Ice Sheets at Antarctica Melting Way Too Fast?

by Duane Nichols on June 27, 2017

Huge Risk of Extensive Ice Sheet Melting

First detailed atmospheric measurements reveal influences of warm air

From an Article by David Bromwich, et.al., Los Alamos National Laboratory, June 20, 2017

Scientists report that meltwater last summer formed on a large part of the surface of a major Antarctic ice sheet, extending over an area that was more than twice the size of California. This extensive surface melting was likely linked to a strong El Niño event, according to the team, and it is one of the most prominent surface melt events ever recorded in West Antarctica.

The team collected the first substantial field observations on the West Antarctic Ice Sheet in 50 years and reported findings in the June 15 in Nature Communications. The study was the first to collect detailed measurements of atmospheric conditions and physical processes that help elucidate melt causes, including warm ocean air that extended as far as the Antarctica ice sheets.

“Antarctica is an extremely challenging environment to collect data, and that is why there are so few historical measurements from there, not only from the remote interior of the continent but also from its coastal ice sheets,” said Los Alamos National Laboratory’s Heath Powers, study coauthor and instrument and engineering team lead for this research. “Our capabilities of bringing state-of-the-art measurements to these very difficult but critical study areas is crucial to understanding how ice sheets respond to changes in the atmosphere, ocean, and climate.
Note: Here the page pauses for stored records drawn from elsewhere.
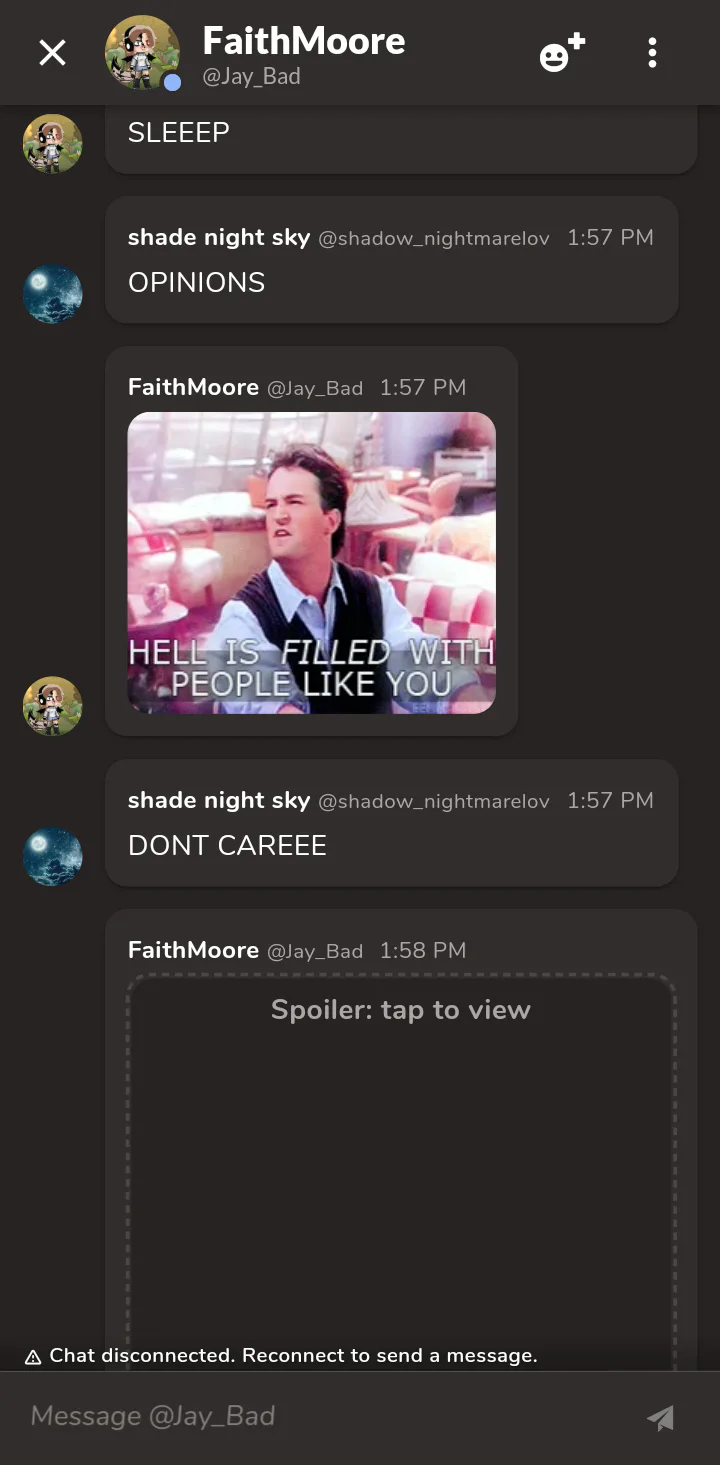Image resolution: width=720 pixels, height=1465 pixels.
Task: Tap the send message paper plane icon
Action: tap(660, 1417)
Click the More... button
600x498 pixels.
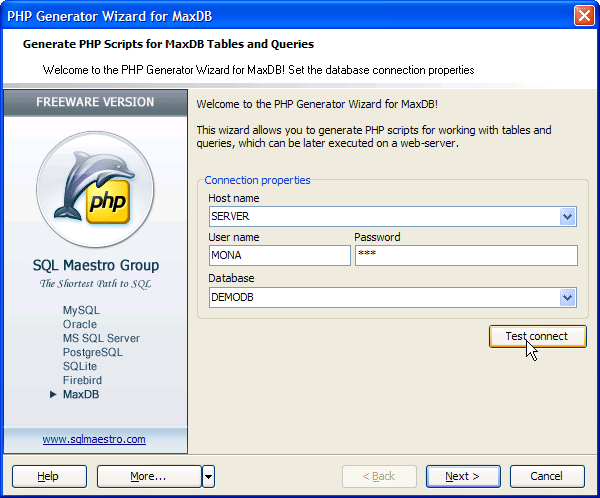148,476
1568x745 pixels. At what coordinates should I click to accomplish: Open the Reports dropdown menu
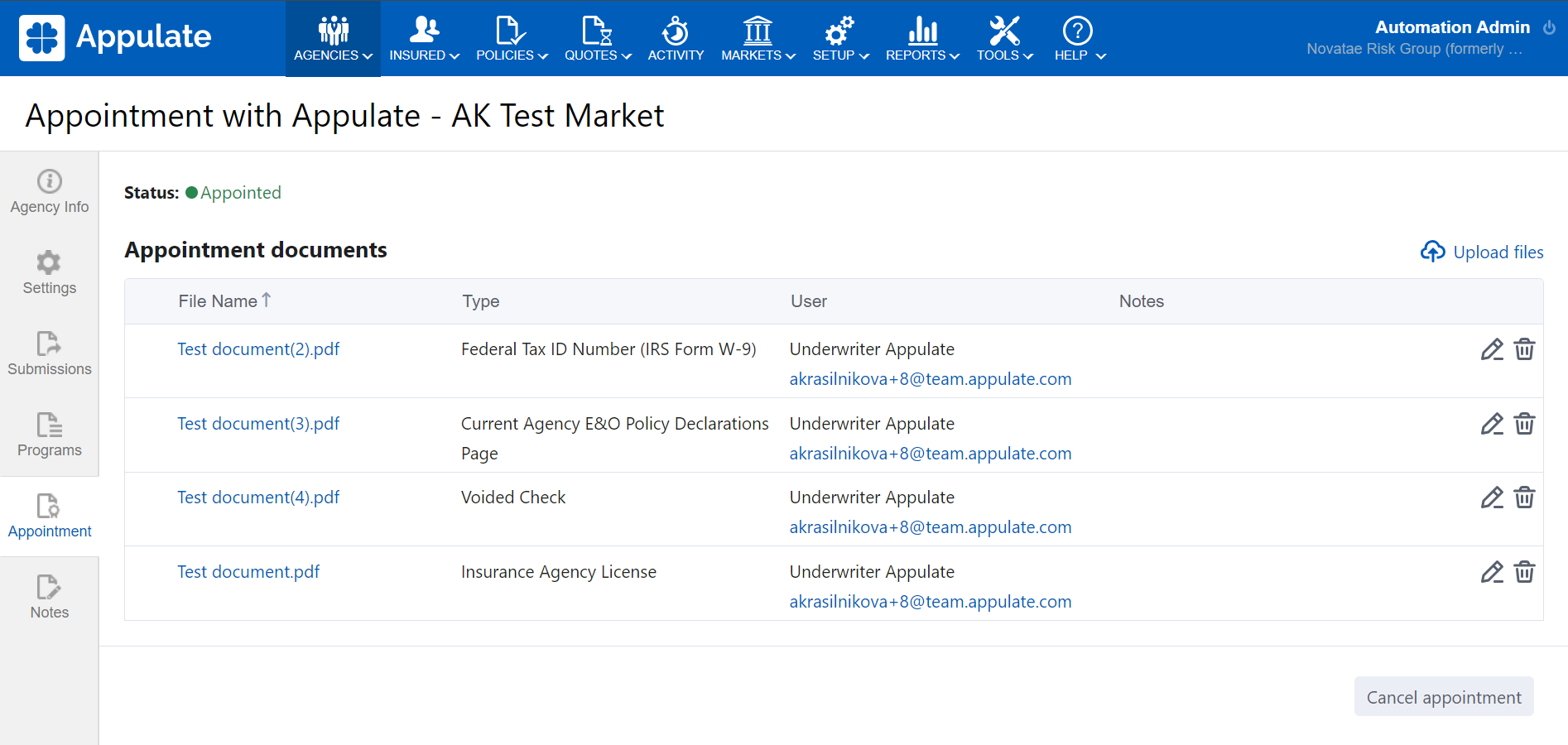click(922, 39)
It is very rewarding to see these important findings resulting from our measurements.”

The historic 14-month field campaign, called the ARM West Antarctic Radiation Experiment (AWARE), began in late 2015 and was a partnership between the U.S. Department of Energy’s Atmospheric Radiation Measurement (ARM) Research Facility and the National Science Foundation (NSF). A team from Los Alamos National Laboratory’s Earth and Environmental Sciences Division deployed and managed ARM’s mobile research facilities at McMurdo Station and the West Antarctic Ice Sheet.

This melt could have global implications. Antarctica contains among the world’s largest ice sheets, and the West Antarctica Ice Sheet contains enough mass to raise sea levels by 11 feet or more if it ever becomes destabilized and fully melts.
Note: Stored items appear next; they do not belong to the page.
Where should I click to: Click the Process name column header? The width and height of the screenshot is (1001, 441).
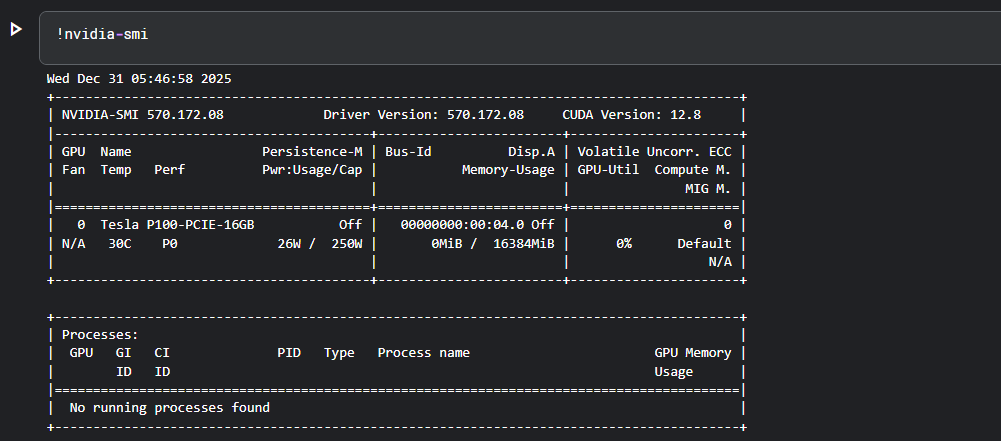[423, 353]
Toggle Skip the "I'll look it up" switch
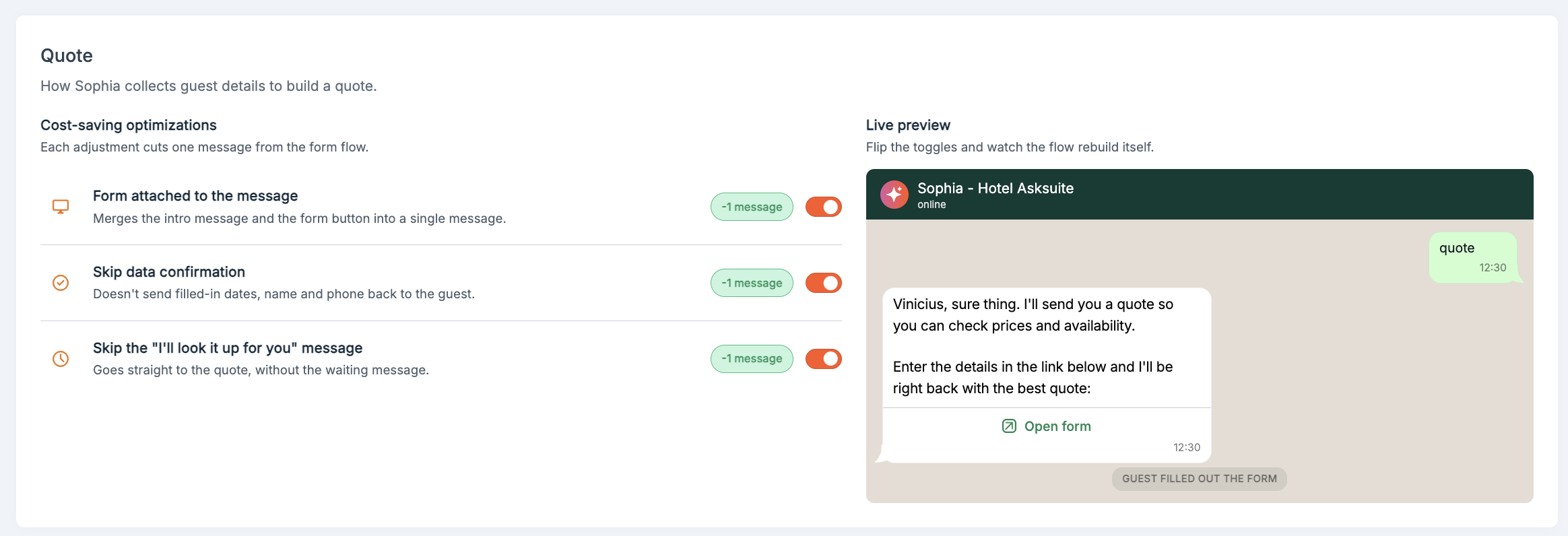Screen dimensions: 1568x536 click(824, 359)
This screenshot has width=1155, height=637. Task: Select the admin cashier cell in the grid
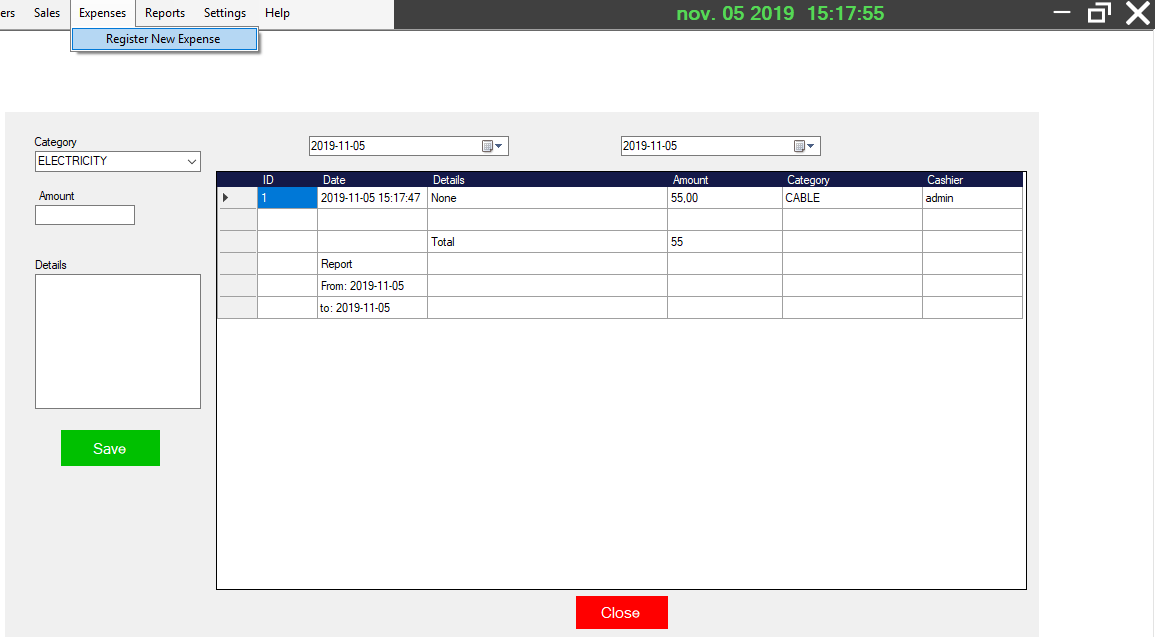pyautogui.click(x=972, y=197)
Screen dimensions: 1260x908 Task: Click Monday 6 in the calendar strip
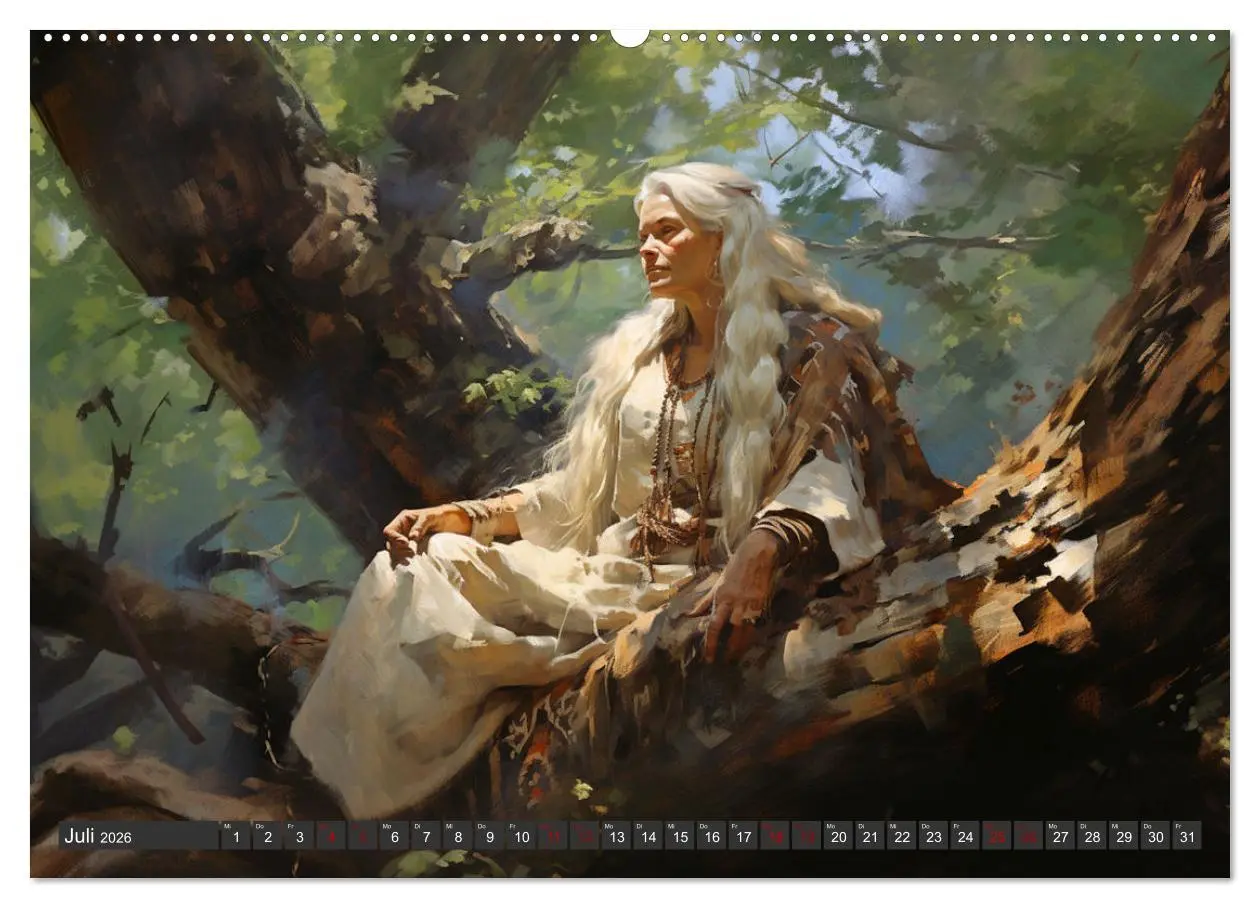pos(394,836)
Los Alamos participates in research to discover and understand signatures of change within complex climate and earth systems as part of its mission to understand their impacts and threats to global security.​

Study finds warm maritime air penetrating barriers

ARM’s unique, advanced cloud and aerosol instruments probed the frigid atmosphere and provided a sophisticated, complete observational data set to elucidate key processes that influence the dynamical coupling between the ice sheet and lower atmosphere. The data are freely available to researchers worldwide.

Clouds reflect or absorb heat depending on their composition. The AWARE data revealed that Antarctic clouds during the campaign had a stronger heat-trapping effect than previously assumed. Recent satellite observations of rapid loss of land ice from West Antarctica has been attributed to warm ocean water destabilizing ice shelves from below. This study demonstrates that melting at the surface of the ice sheet by a warm and moist atmosphere could become very important in the near future.

Strong westerly winds to the north of West Antarctica have previously been assumed to prevent anomalous atmospheric warming episodes (such as from El Nino) from influencing the Antarctic ice sheets. AWARE data challenges this idea. Based on ARM observations, researchers now see at the same time a strong remote influence of El Niño in driving warm air and moisture over West Antarctica. The data collected also supports the team’s hypothesis that in a changing climate warm air associated with, e.g., El Nino episodes, could become increasingly important as a mechanism able to drive Antarctic ice loss.

The AWARE science team is a collaboration of researchers from Scripps Institution of Oceanography, which led the study; Pennsylvania State University; Ohio State University and Brookhaven National Laboratory.

The team’s new findings, based on AWARE’s unprecedented data set, are already helping researchers demystify Antarctica’s role in the global climate.

“In West Antarctica, we have a tug-of-war going on between the influence of El Niños and the westerly winds, and it looks like the El Niños are winning,” said study co-author David Bromwich, Ohio State University professor. “And because model simulations suggest that El Niños may amplify in the future with a warming climate, we should expect more surface melt events as we observed last year may occur in West Antarctica over the upcoming years.”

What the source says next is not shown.